Suppose that multiple replicas of a data range encounter issues like permanent damage (such as disk damage), and these issues cause the stores to stay offline. In this case, this data range is temporarily unavailable. If you want the cluster back in use and also accept data rewind or data loss, in theory, you can re-form the majority of replicas by manually removing the failed replicas from the group. This allows application-layer services to read and write this data range (might be stale or empty) again.

In this case, if some stores with loss-tolerant data are permanently damaged, you can perform a lossy recovery operation by using Online Unsafe Recovery.
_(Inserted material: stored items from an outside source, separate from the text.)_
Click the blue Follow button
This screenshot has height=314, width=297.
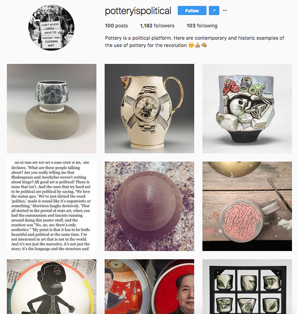pos(192,10)
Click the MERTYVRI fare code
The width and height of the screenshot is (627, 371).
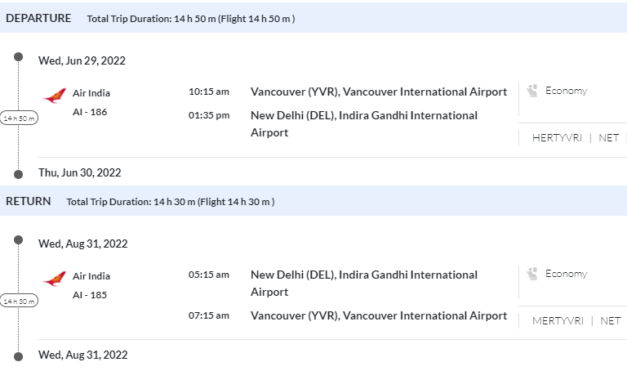click(558, 321)
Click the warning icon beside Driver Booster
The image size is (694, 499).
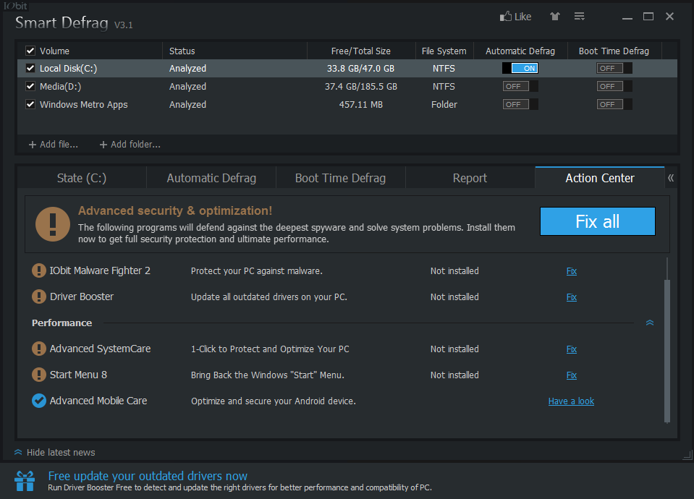pos(39,297)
When you use this feature, PD automatically pauses Region scheduling (including split and merge), collects the metadata of data shards from all stores, and then, under its global perspective, generates a real-time and complete recovery plan. Then, PD distributes the plan to all surviving stores to make them perform data recovery tasks. In addition, once the data recovery plan is distributed, PD periodically monitors the recovery progress and re-send the plan when necessary.

User scenarios

The Online Unsafe Recovery feature is suitable for the following scenarios:

  • The data for application services is unreadable and unwritable, because permanently damaged stores cause the stores to fail to restart.
  • You can accept data loss and want the affected data to be readable and writable.
  • You want to perform a one-stop online data recovery operation.

Usage

Prerequisites

Before using Online Unsafe Recovery, make sure that the following requirements are met:

  • The offline stores indeed cause some pieces of data to be unavailable.
  • The offline stores cannot be automatically recovered or restarted.

Step 1. Specify the stores that cannot be recovered

Use PD Control to specify the TiKV nodes that cannot be recovered and trigger the automatic recovery by running unsafe remove-failed-stores <store_id>[,<store_id>,...].

pd-ctl -u <pd_addr> unsafe remove-failed-stores <store_id1,store_id2,...>

If the command returns Success, PD Control has successfully registered the task to PD. This only means that the request has been accepted, not that the recovery has been successfully performed. The recovery task is performed in the background. To see the recovery progress, use show.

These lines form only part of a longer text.